Dans certaines régions, on y ajoute de la "
vaisselle d'étain". La fille d'un praticien du Rouergue reçoit même, en plus de ses plats, assiettes et écuelles, une salière d'étain (objet d'apparat ?). Dans l'Orne , la vaisselle d'étain est presque systématique.
Dans cinq cas seulement, les biens immobiliers sont inclus dans la dot, en particulier lorsqu'une communauté de biens est fondée pour le futur couple.
De temps en temps des donations sortent de l'ordinaire : des "
joyaux", une croix d'or, une bague en pierres fines, un tour à filer, un grangeage, des terres, les biens hérités de défunts parents.
- Les conditions de paiement
L'usufruit des biens donnés est parfois conservé pendant sa vie durant par le père donateur. Ou bien encore le futur époux se doit de doter ses frères et sœurs quand viendra leur tour de se marier.
En Rouergue les gains de survie (dons ou avantages qui se font entre époux en faveur de celui qui survivra) sont assez courants.
Pour certains, incapables de payer la dot en une seule fois, des termes de paiement sont établis : payable "

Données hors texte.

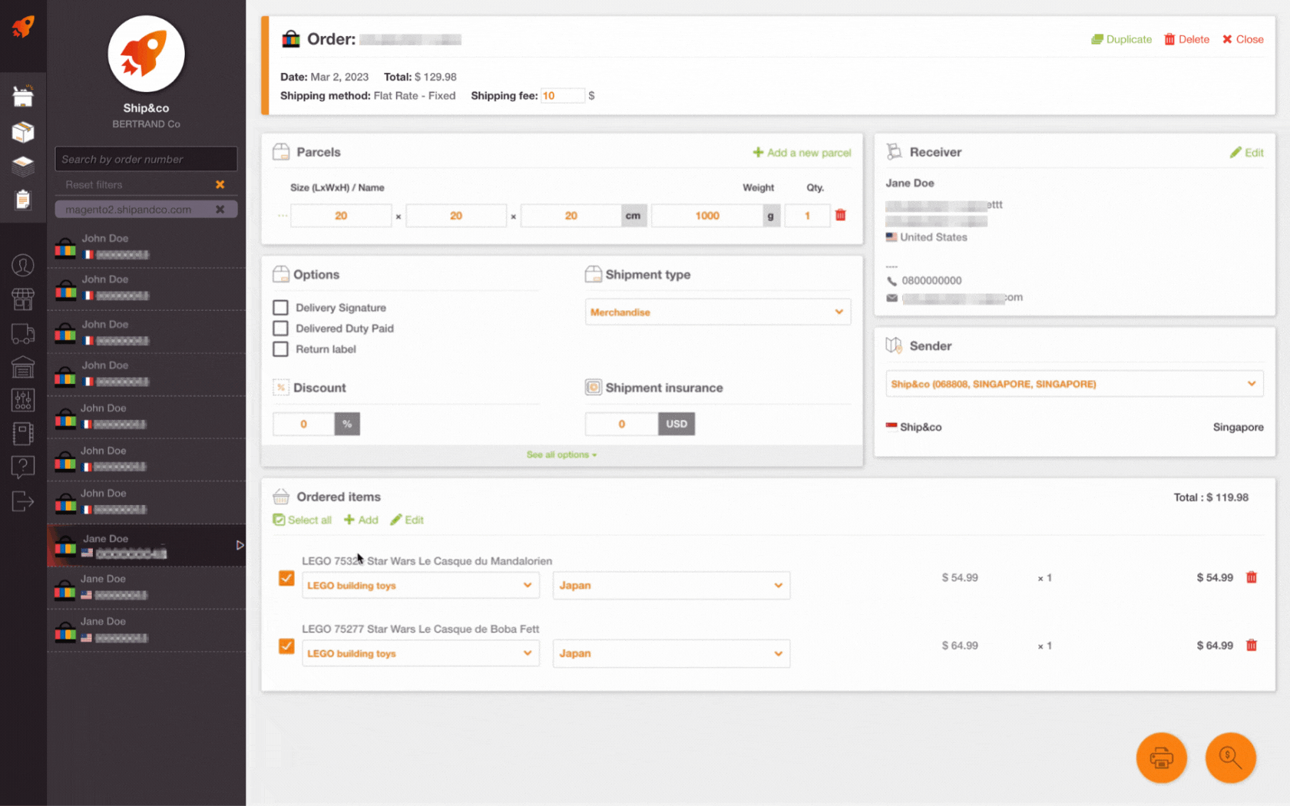
Task: Open the first John Doe order in the list
Action: tap(146, 246)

dans l'année suivant le décès" du donateur, "
d'ici Pâques" ou en partie "
tous les 5 ans".
On notera que, parfois, la dot est en droit d'être réclamée par les donateurs si le couple ne donne naissance à aucun enfant.

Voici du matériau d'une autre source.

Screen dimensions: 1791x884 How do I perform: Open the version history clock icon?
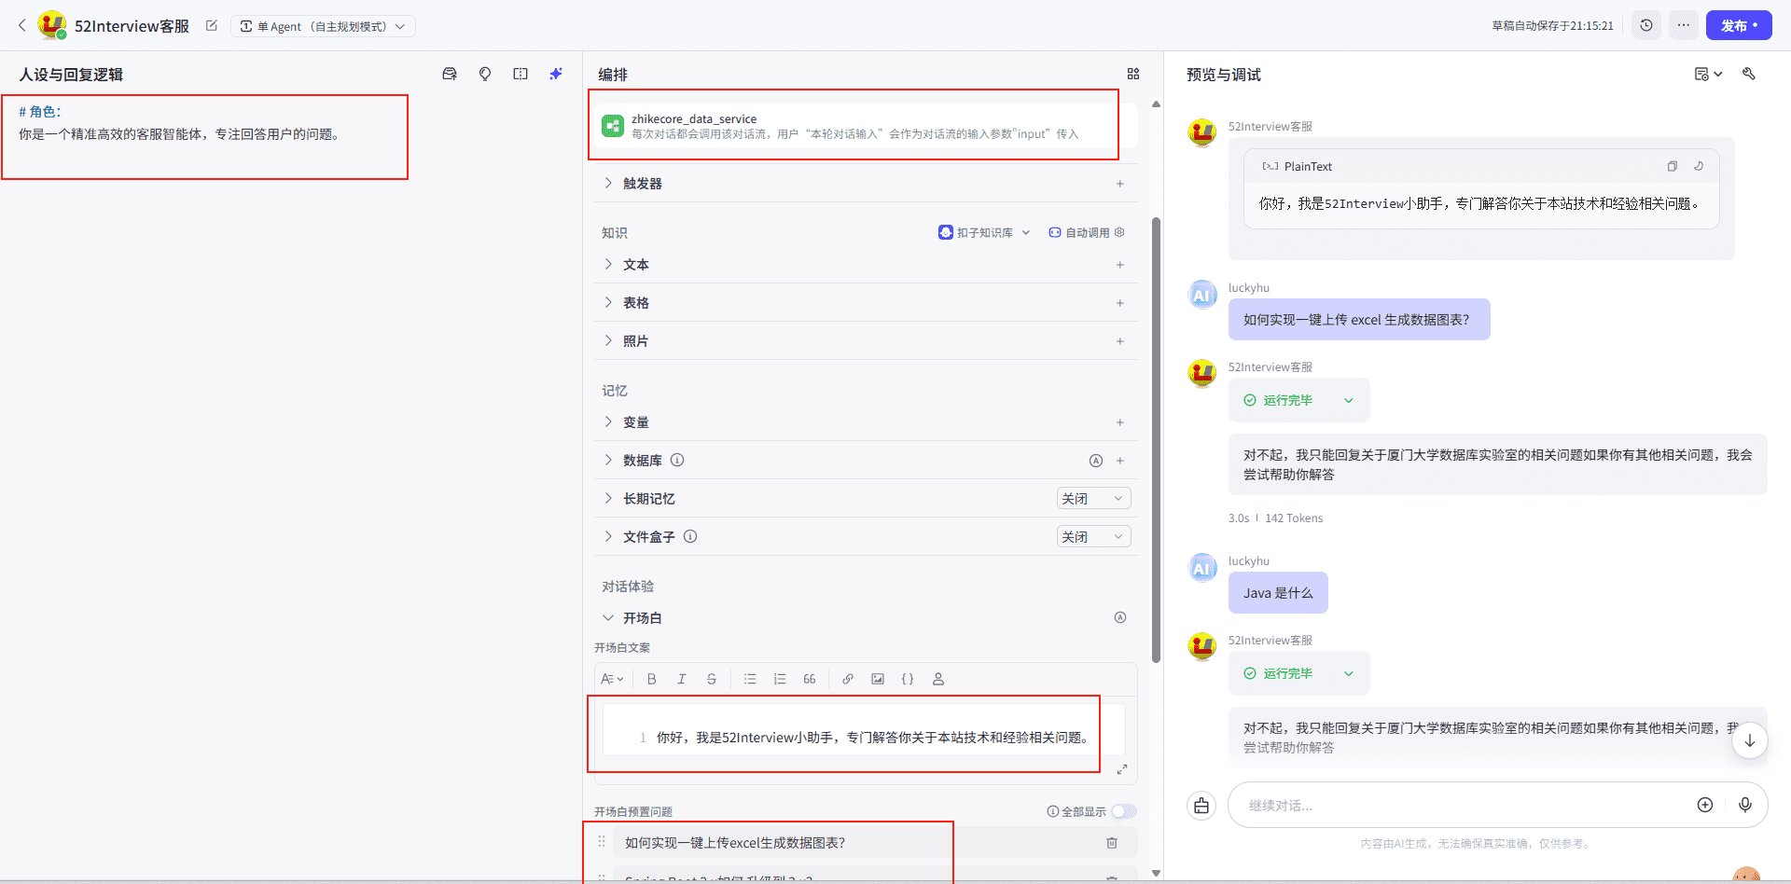1646,25
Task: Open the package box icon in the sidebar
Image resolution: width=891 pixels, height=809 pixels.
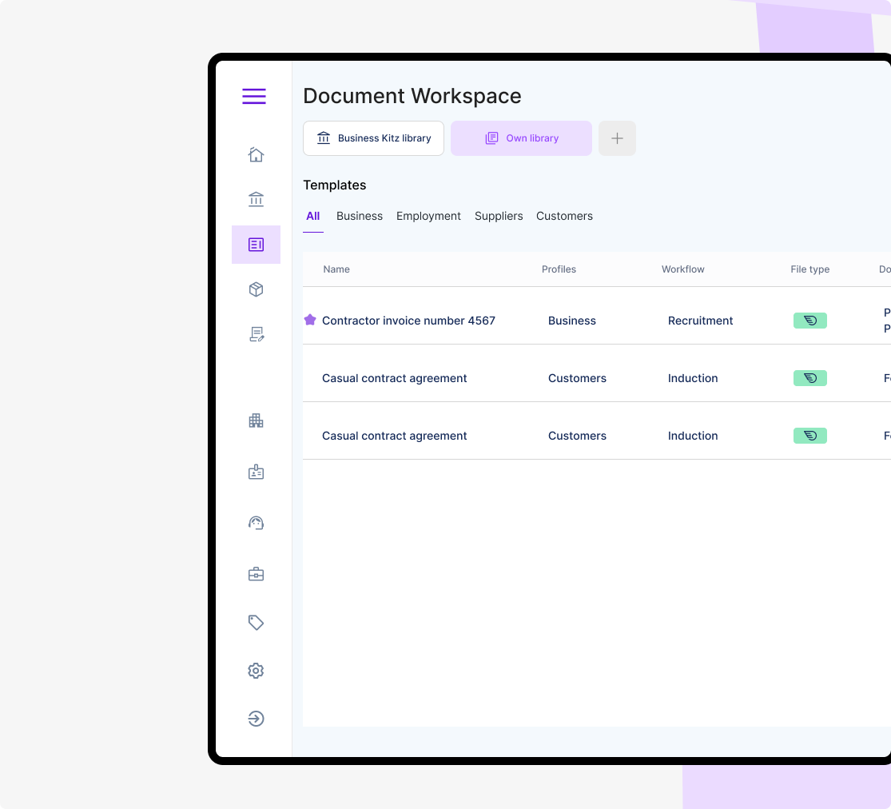Action: [256, 289]
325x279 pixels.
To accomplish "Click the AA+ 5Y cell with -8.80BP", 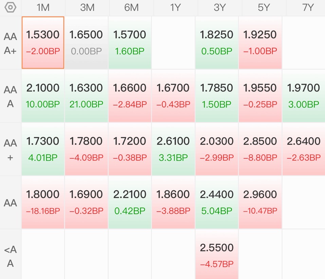I will click(260, 149).
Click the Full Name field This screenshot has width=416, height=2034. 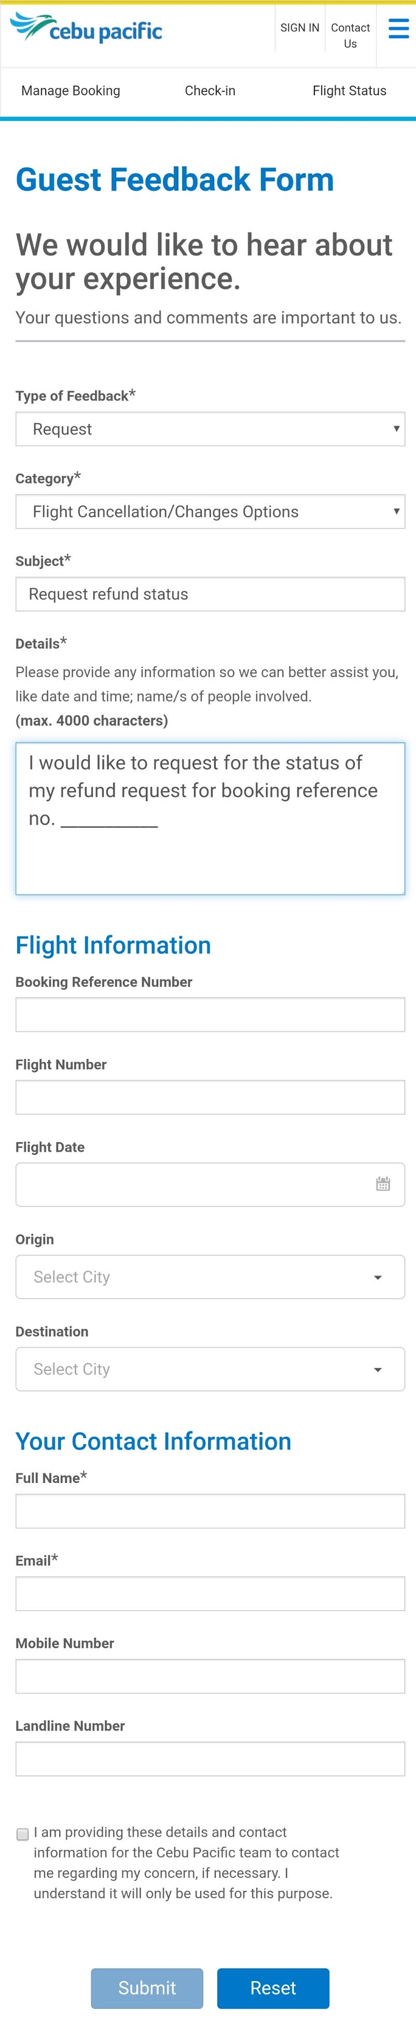[209, 1510]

Pour finir, un zoom sur le contrat de mariage de Raymond Pradelly. Daté du 2 février 1704, il anticipe le mariage de Raymond, donc, et Louise Fel. Tous deux demeurent à Ginolhac, en Aveyron. Il est fils de praticien, mais a été émancipé. Le père de Louise étant décédé, elle procède sous l’autorité de deux personnes, dont un prêtre (peut-être son oncle). Étant émancipé, c'est Raymond lui-même qui se dote de la somme non négligeable de 15 050 livres. Il tient cette somme de ses droits paternels et maternels, ainsi que de donations de ses proches (oncle, tante, frère). Il donne également 200 livres en louis d'or et d'argent à Louise et sa mère, ainsi qu'une vache, une génisse (évaluées à 3 livres) et 24 brebis (évaluées à 72 livres). Enfin, il promet de liquider les dettes de sa future belle-mère. Louise, de son côté, reçoit par sa mère et en respect du testament de feu son père, la moitié des biens parentaux (sans plus de précision). Le contrat de mariage prévoit en outre un gain de survie (100 livres pour la fiancée et 50 pour lui). Entre l'énumération des témoins et les signatures, l'oncle de Louise lui donne 24 livres.

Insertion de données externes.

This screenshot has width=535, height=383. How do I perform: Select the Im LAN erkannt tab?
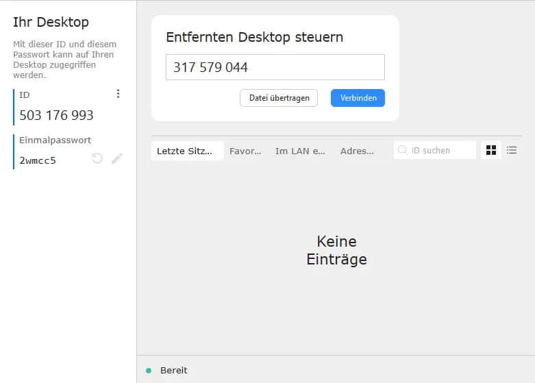300,151
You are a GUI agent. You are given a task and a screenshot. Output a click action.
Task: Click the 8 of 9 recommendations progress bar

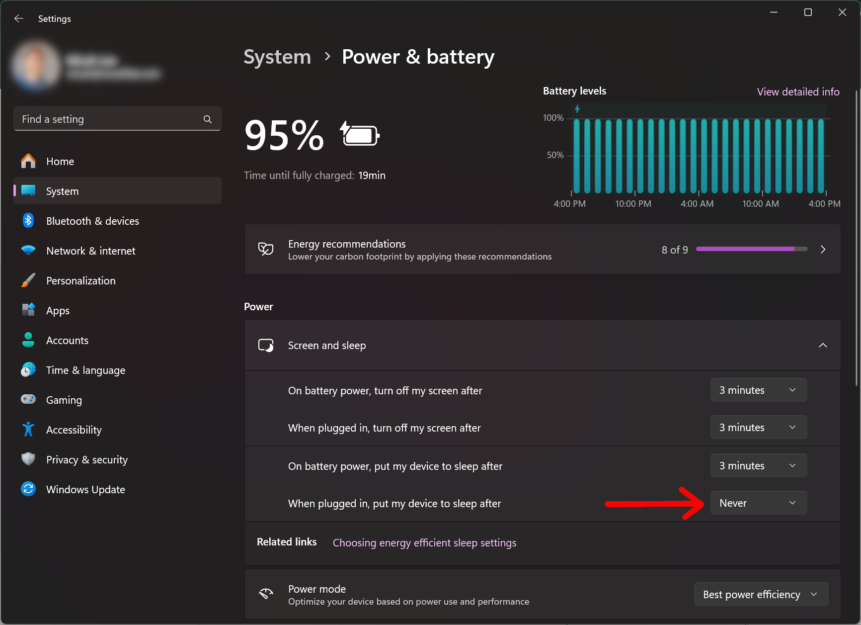pyautogui.click(x=751, y=249)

On est donc très loin des 30 livres, la vache, la chèvre, la brebis et le coffre contenant le linge de la future mariée constituant l'ensemble de la dot détaillée dans le contrat de mariage de Jean Claude Simon et Louise Marie Levrat. Et c'est tout l'intérêt de ce type de document : outre les petits trésors qui les émaillent ("
les coiffes de dentelle, la paire de manche de ratine presque neuve, la douzaine de mouchoirs tant de soie que de mousseline"...), ils permettent d'imaginer l'environnement de nos ancêtres, leur niveau de vie et de rentrer dans leur intimité.